Good morning my angel. Words can not describe what I really want to say but I'll try. It has been tough knowing you are physically not here, but I know your spirit still is all around us. Know that I loved you with all my heart and always will. Today you will be returned to your beloved mountains as your final resting place and with you is my heart. Love your husband B.

Traci Hayward Bayley Brandon- never have met u, but thanks for loving my friend and making her happy! Ur posts r so sweet to her! May u find peace, friend!:)
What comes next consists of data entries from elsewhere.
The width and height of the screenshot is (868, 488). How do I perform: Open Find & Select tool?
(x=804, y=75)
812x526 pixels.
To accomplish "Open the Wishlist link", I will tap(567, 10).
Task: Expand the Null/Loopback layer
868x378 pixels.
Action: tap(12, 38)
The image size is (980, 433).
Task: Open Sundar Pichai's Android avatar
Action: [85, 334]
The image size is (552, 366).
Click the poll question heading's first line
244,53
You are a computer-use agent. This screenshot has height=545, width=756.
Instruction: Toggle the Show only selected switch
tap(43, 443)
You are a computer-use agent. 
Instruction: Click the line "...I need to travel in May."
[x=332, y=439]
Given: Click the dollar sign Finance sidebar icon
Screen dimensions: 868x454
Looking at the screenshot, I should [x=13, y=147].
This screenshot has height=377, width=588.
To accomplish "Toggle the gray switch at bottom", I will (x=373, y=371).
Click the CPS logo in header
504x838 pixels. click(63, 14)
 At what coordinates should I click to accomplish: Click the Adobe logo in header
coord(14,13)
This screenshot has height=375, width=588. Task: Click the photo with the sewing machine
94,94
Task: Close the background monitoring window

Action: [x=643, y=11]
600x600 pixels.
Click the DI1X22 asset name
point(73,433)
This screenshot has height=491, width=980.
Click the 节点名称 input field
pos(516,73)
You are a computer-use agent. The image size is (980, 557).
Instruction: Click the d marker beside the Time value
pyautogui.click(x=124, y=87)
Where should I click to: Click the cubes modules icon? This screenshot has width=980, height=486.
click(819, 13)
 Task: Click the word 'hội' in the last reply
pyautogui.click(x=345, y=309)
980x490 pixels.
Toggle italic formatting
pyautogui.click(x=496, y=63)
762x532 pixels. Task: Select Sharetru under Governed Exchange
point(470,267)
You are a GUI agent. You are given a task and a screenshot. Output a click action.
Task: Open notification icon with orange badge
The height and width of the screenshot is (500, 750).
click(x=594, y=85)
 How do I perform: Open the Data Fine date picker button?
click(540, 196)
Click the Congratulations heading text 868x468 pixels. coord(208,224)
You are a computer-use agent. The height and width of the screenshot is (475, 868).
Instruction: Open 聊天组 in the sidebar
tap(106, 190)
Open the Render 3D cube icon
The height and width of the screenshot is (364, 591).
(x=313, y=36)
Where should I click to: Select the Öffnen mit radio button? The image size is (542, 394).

Josh Routt I love you Wolly!!!!!! You were my other little sister in my other family. I can not remember a time where you didn't greet meet with a smile and a hug and a genuine "how are you Josh". Love you lil sis!!!!!!
 
had beautiful Loris memorial today. I sobbed, I cried, I laughed, I threw up, I gave support, I received support, and now all I can do is pray for our broken hearts to be mended. for the strength to smile for her memory. my soul aches with her loss, but what a beautiful angel she must make.
 
Such an amazing woman! We lost a great friend,mom,aunt,sister,daughter but gained a beautiful guardian angel.
 
Kelly Stevens Christensen Doesn't it seem like the sun shines brighter and the snow sparkles more since she left? Love her and her heavenly powers.
 
So awesome to see the impact my sister had on others. Always happy and smiling. 
Photo: So awesome to see the impact my sister had on others. Always happy and smiling.
 
                 

                  Tuesday, January 8, 2013










                  Thank You

                  Words can't even begin to express the amount of gratitude we feel towards all who have shown so much love for my sister and our family. The prayers offered in our behalf have been felt and have lifted our spirits and given us so much comfort at this time of loss. The memorials in Texas & funeral in Utah were so beautiful. It was amazing for us to feel of the love that everyone had for Lori and to see the lives that were touched by her in her short time on earth. There is no doubt in our mind that she had touched more people in her 36 years than many touch in a lifetime. She loved and served with all her heart. I will always be proud to be her sister and am proud of the legacy she left. Thank you all so very much and always remember to LLLLL......Live Laugh Love Like Lori!!!!